Problem details:
Please repeat the records exactly. The pictures are to be left out.

[Pixel coordinate grounding data]
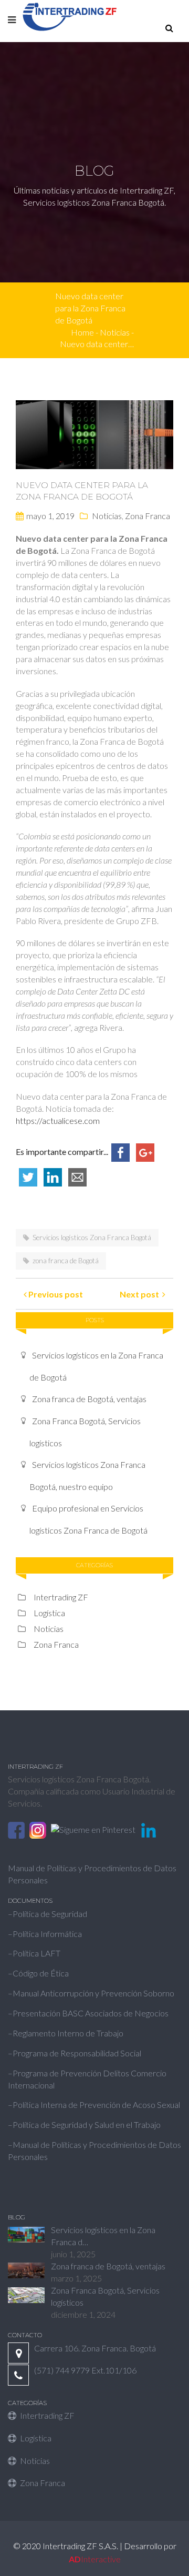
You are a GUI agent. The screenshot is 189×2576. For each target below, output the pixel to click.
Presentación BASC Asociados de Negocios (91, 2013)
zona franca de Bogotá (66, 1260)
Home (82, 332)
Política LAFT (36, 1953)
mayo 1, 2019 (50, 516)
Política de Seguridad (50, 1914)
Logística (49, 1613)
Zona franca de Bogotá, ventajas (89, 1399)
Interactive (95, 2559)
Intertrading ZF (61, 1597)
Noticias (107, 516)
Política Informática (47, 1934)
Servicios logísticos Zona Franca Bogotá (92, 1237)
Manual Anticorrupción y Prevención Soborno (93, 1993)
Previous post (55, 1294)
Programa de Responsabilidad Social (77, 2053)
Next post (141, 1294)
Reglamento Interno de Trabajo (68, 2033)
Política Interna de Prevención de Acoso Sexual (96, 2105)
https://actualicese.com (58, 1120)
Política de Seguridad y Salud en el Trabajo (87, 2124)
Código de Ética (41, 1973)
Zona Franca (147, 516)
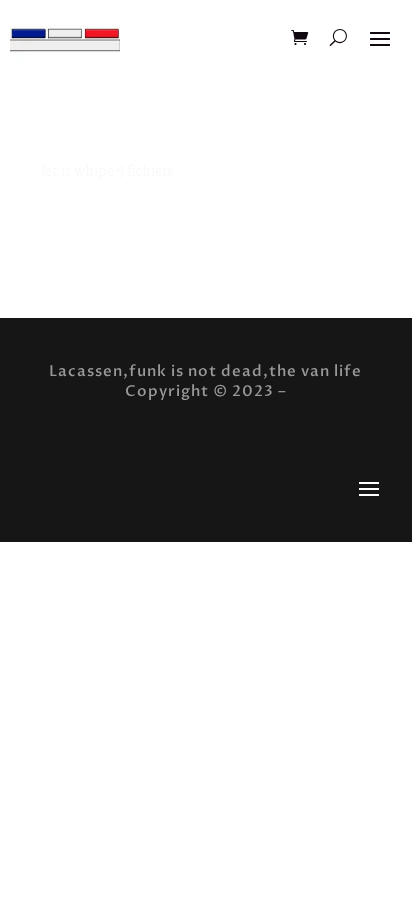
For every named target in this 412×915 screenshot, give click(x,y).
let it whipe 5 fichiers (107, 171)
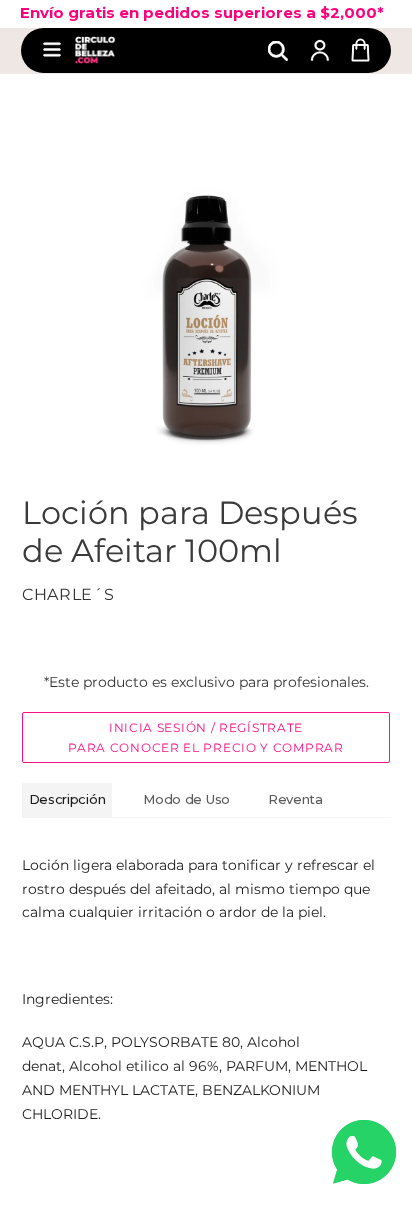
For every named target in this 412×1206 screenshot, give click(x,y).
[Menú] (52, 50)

Solution to the problem:
You are a GUI agent. The screenshot is 189×2576. For each target below, output the pixel to click.
Presentación BASC Asociados de Negocios (91, 2013)
zona franca de Bogotá (66, 1260)
Home (82, 332)
Política LAFT (36, 1953)
mayo 1, 2019 (50, 516)
Política de Seguridad (50, 1914)
Logística (49, 1613)
Zona franca de Bogotá, ventajas (89, 1399)
Interactive (95, 2559)
Intertrading ZF (61, 1597)
Noticias (107, 516)
Política Informática (47, 1934)
Servicios logísticos Zona Franca Bogotá (92, 1237)
Manual Anticorrupción y Prevención Soborno (93, 1993)
Previous post (55, 1294)
Programa de Responsabilidad Social (77, 2053)
Next post (141, 1294)
Reglamento Interno de Trabajo (68, 2033)
Política Interna de Prevención de Acoso Sexual (96, 2105)
https://actualicese.com (58, 1120)
Política de Seguridad y Salud en el Trabajo (87, 2124)
Código de Ética (41, 1973)
Zona Franca (147, 516)
For every named target in this 412×915 screenshot, give click(x,y).
let it whipe 5 fichiers (107, 171)
For every named target in this 412×1206 screenshot, give click(x,y).
[Menú] (52, 50)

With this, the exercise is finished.